School of Life Sciences and Biotechnology, Shanghai Jiao Tong University, China.
School of Electronic, Information and Electrical Engineering (SEIEE), Shanghai Jiao Tong University, China.
Brief Bioinform. 2021 Nov 5;22(6). doi: 10.1093/bib/bbab165.

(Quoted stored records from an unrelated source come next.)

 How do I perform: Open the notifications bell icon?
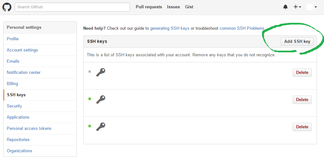285,7
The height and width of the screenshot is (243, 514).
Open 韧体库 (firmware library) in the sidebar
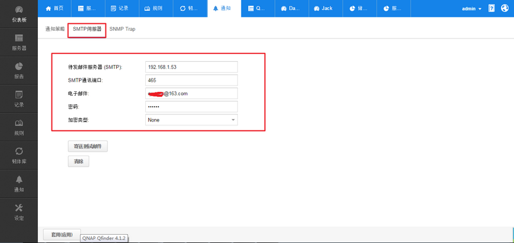(19, 156)
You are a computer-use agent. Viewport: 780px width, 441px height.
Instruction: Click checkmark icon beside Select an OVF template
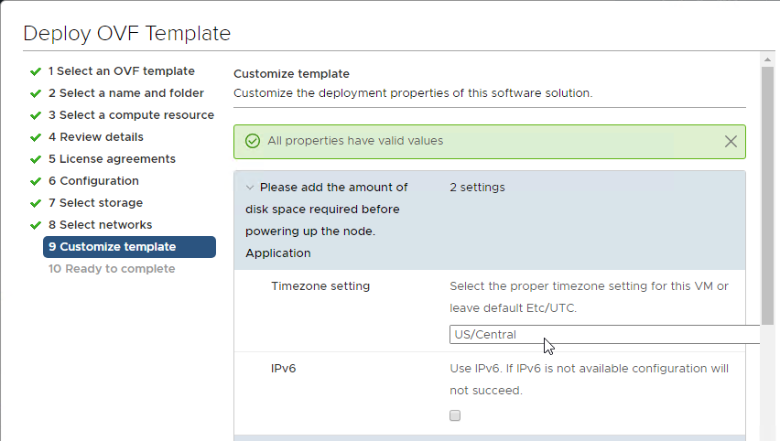(36, 71)
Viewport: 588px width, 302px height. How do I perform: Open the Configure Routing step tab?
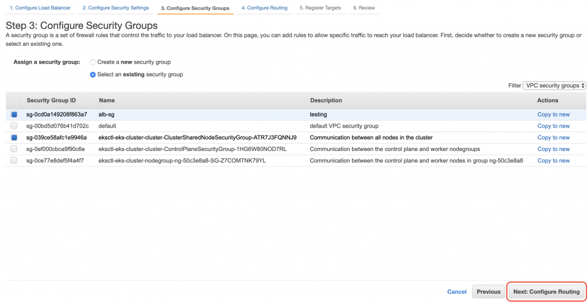click(264, 8)
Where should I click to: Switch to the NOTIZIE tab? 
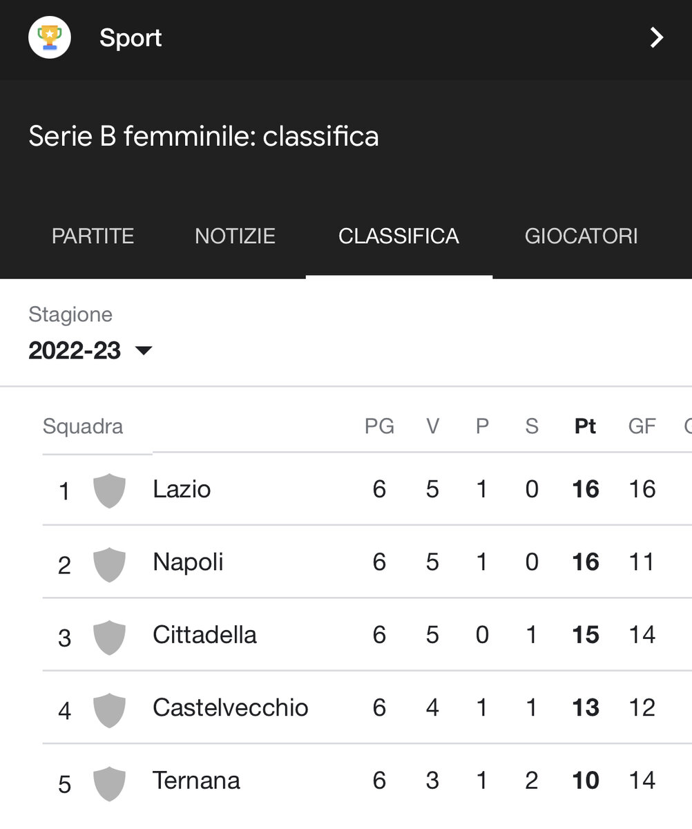235,236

Accurate identification of the miRNA-disease associations (MDAs) helps to understand the etiology and mechanisms of various diseases. However, the experimental methods are costly and time-consuming. Thus, it is urgent to develop computational methods towards the prediction of MDAs. Based on the graph theory, the MDA prediction is regarded as a node classification task in the present study. To solve this task, we propose a novel method MDA-GCNFTG, which predicts MDAs based on Graph Convolutional Networks (GCNs) via graph sampling through the Feature and Topology Graph to improve the training efficiency and accuracy. This method models both the potential connections of feature space and the structural relationships of MDA data. The nodes of the graphs are represented by the disease semantic similarity, miRNA functional similarity and Gaussian interaction profile kernel similarity. Moreover, we considered six tasks simultaneously on the MDA prediction problem at the first time, which ensure that under both balanced and unbalanced sample distribution, MDA-GCNFTG can predict not only new MDAs but also new diseases without known related miRNAs and new miRNAs without known related diseases. The results of 5-fold cross-validation show that the MDA-GCNFTG method has achieved satisfactory performance on all six tasks and is significantly superior to the classic machine learning methods and the state-of-the-art MDA prediction methods. Moreover, the effectiveness of GCNs via the graph sampling strategy and the feature and topology graph in MDA-GCNFTG has also been demonstrated. More importantly, case studies for two diseases and three miRNAs are conducted and achieved satisfactory performance.
准确识别 miRNA-疾病关联 (miRNA-disease associations, MDAs) 有助于理解各种疾病的病因和机制。然而,实验方法既昂贵又耗时。因此,迫切需要开发计算方法来预测 MDAs。本研究基于图论,将 MDA 预测视为节点分类任务。为了解决这个任务,我们提出了一种新的方法 MDA-GCNFTG,它通过图采样基于图卷积网络 (Graph Convolutional Networks, GCNs) 进行预测,通过特征和拓扑图来提高训练效率和准确性。该方法同时对特征空间的潜在连接和 MDA 数据的结构关系进行建模。图的节点由疾病语义相似性、miRNA 功能相似性和高斯互作用谱核相似性表示。此外,我们首次在 MDA 预测问题上同时考虑了六个任务,这确保了在平衡和不平衡样本分布下,MDA-GCNFTG 不仅可以预测新的 MDAs,还可以预测新的疾病(没有已知相关 miRNA)和新的 miRNA(没有已知相关疾病)。五折交叉验证的结果表明,MDA-GCNFTG 方法在所有六个任务上都取得了令人满意的性能,明显优于经典机器学习方法和最新的 MDA 预测方法。此外,还证明了 MDA-GCNFTG 中通过图采样策略和特征及拓扑图的 GCNs 的有效性。更重要的是,对两种疾病和三种 miRNA 进行了案例研究,取得了令人满意的性能。